Wednesday, May 16, 2018

Brian Romanchuk — Canadian Housing And Perpetual Motion

Why the Canadian "housing bubble" hasn't burst.

Quick summary: it's a policy choice, but this comes with some consequences, like pricing some cohorts like unendowed youth out of the market, and also some uncertainty, like what happens if there is a recession and debt cannot be serviced. 

Moreover, Brian explains why this cannot be modeled. While it is foreseeable as a contingency, the timing is not forecastable. Although this is based on a policy choice and determined by Canadian law and institutional arrangement, it is also generally instructive about how socio-economic systems work regarding finance and government backstops.

Moral: A lot of what is interesting in economics and finance is based on contingencies and therefore not amenable to forecastable modeling. This is the case in the Canadian housing market because is based on policy choices that can change, some of which may not be sustainable politically owing to socio-economic effects. 

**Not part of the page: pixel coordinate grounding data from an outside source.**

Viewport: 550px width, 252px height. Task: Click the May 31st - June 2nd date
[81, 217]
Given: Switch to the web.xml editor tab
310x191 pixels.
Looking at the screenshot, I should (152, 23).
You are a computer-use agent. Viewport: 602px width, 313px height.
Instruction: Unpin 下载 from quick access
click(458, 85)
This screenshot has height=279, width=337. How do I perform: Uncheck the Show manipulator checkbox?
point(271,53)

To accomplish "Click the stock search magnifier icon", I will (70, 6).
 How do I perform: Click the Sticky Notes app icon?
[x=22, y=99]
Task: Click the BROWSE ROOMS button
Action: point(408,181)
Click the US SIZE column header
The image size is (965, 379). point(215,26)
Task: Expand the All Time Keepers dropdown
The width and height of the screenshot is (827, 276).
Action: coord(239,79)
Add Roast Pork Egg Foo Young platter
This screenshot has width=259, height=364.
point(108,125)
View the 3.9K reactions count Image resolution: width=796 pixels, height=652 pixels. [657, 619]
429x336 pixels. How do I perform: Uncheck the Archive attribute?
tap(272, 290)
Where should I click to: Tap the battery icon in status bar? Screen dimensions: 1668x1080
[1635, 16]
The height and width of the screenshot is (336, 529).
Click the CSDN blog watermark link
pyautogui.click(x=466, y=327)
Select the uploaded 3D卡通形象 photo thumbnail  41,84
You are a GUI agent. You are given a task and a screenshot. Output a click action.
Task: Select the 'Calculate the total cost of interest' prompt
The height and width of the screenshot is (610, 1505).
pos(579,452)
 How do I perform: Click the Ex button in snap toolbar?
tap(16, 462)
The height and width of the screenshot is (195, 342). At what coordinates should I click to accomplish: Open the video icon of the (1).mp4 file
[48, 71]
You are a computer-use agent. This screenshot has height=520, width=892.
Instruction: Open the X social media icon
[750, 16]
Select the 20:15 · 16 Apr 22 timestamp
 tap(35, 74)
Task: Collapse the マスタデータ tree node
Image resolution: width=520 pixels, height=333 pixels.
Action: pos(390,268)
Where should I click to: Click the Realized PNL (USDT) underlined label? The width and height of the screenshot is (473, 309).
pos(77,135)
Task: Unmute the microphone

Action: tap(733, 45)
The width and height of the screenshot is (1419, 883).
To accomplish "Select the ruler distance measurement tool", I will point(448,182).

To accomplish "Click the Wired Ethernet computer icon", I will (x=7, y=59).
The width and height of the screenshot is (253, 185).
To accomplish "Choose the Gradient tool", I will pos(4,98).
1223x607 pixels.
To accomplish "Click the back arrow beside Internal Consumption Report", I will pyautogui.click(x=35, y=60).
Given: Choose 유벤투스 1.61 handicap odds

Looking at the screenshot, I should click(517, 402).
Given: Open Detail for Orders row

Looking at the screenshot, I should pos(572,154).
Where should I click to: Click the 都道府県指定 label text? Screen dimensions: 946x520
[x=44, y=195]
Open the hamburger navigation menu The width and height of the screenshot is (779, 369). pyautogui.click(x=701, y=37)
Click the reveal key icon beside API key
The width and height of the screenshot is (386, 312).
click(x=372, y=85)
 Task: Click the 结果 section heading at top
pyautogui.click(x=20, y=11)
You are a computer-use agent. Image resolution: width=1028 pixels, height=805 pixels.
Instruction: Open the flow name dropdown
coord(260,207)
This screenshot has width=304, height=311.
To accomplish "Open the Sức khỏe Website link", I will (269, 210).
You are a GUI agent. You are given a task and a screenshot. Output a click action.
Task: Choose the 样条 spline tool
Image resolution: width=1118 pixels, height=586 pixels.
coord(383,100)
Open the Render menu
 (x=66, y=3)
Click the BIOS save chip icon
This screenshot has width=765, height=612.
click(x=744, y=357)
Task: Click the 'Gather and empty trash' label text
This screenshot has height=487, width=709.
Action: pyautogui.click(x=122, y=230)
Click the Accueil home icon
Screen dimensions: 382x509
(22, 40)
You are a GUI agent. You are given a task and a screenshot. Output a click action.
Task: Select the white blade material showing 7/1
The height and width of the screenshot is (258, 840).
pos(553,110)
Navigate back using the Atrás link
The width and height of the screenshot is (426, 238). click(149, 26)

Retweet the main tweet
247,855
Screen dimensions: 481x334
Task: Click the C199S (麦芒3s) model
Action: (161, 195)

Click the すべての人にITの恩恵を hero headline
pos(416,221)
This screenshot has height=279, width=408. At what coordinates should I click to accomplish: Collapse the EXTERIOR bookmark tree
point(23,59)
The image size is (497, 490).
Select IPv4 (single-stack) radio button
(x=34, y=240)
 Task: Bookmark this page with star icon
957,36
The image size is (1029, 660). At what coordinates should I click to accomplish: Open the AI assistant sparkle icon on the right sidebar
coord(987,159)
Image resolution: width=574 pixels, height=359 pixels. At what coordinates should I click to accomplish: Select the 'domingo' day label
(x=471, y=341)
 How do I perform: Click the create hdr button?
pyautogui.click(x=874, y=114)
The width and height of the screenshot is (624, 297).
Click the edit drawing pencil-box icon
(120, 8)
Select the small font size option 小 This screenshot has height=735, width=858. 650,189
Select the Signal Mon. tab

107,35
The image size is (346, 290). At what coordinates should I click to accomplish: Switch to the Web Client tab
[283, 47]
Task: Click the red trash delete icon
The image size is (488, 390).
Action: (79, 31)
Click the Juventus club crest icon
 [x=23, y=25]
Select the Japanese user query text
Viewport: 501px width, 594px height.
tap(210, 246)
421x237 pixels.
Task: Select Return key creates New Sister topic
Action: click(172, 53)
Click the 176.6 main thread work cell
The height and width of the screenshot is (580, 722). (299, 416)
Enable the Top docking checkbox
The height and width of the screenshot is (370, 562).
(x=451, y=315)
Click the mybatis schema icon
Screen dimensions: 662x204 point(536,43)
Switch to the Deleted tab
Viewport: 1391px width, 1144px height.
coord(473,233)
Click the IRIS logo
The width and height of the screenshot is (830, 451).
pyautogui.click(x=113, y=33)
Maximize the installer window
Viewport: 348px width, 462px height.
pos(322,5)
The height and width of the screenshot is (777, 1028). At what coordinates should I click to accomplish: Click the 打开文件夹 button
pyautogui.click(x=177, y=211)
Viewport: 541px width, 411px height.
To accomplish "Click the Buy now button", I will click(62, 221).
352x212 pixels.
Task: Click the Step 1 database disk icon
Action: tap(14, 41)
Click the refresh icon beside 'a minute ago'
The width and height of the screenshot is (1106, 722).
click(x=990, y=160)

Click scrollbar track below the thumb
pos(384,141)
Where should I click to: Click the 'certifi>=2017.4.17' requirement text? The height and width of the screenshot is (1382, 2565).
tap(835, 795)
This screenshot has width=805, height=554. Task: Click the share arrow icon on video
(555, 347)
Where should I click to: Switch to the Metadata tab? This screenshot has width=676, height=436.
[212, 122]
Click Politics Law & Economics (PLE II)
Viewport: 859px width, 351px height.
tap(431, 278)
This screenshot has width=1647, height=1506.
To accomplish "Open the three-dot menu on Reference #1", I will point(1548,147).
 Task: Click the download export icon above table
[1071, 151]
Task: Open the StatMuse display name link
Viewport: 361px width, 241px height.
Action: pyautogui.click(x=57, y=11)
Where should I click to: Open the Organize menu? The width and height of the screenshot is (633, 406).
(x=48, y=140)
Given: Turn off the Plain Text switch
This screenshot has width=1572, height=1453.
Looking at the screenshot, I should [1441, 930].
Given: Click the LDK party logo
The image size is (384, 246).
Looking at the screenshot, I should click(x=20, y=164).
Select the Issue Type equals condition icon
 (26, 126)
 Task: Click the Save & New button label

Significant social cohorts can't be screwed forever. and it is unknowable when and how they will react politically. On the other hand, trends can persist for a longer time than "seems reasonable" for various reasons that are not quantifiable empirically. Steve Keen got caught out in making a bet on the collapse of the Australian "housing bubble" that still hasn't crashed.

So all that can be said is to agree with (Herbert) Stein' s Law:  "If something cannot go on forever, it will stop.

But the timing cannot be pinned down in an empirically based model. Non-empirical model are just guessing, and good guesses are not necessarily repeatable. Thinking they are is an example of recency bias, which is right up there in economics and finance, along with confirmation bias and anchor bias.

So Stein recommended letting a process run its course, since it would be self-correcting by signaling it own ending. But this has socio-economic consequences that depend on who gets hurt, how many, and how much political influence they wield. 

Bond Economics 


Bob Roddis said...

To solve the problem that doesn't actually exist and is itself the problem, Keynesianism PURPOSEFULLY create unsustainable asset bubbles and prices young people out of the housing market. That also would tend to induce sprawl and the destruction of open natural land.

And, it causes the boom/bust cycle.

What an amazing legacy. Be proud.

Brian Romanchuk said...

Speaking as a pinko Canadian Keynesian, it wasn’t Keynesians who set up the Canadian housing. Free market loving neoliberals who imported American libertarian ideas loosened lending standards. Us Keynesians had set lending standards extremely tightly, making housing bubbles very difficult to inflate. (There was a condo bubble in the early 1990s, but I believe that it relied bypassing mortgage regulations, which shocks us pinko Keynesians.)

Bob Roddis said...

Funny Money fiat loans have nothing to do with libertarianism, the free market or laissez-faire. MMT starts with he emphatic statement that our modern monetary system is completely different than the old historical system. Blaming the free market for the failures of the Funny Money Fiat system is pathetic.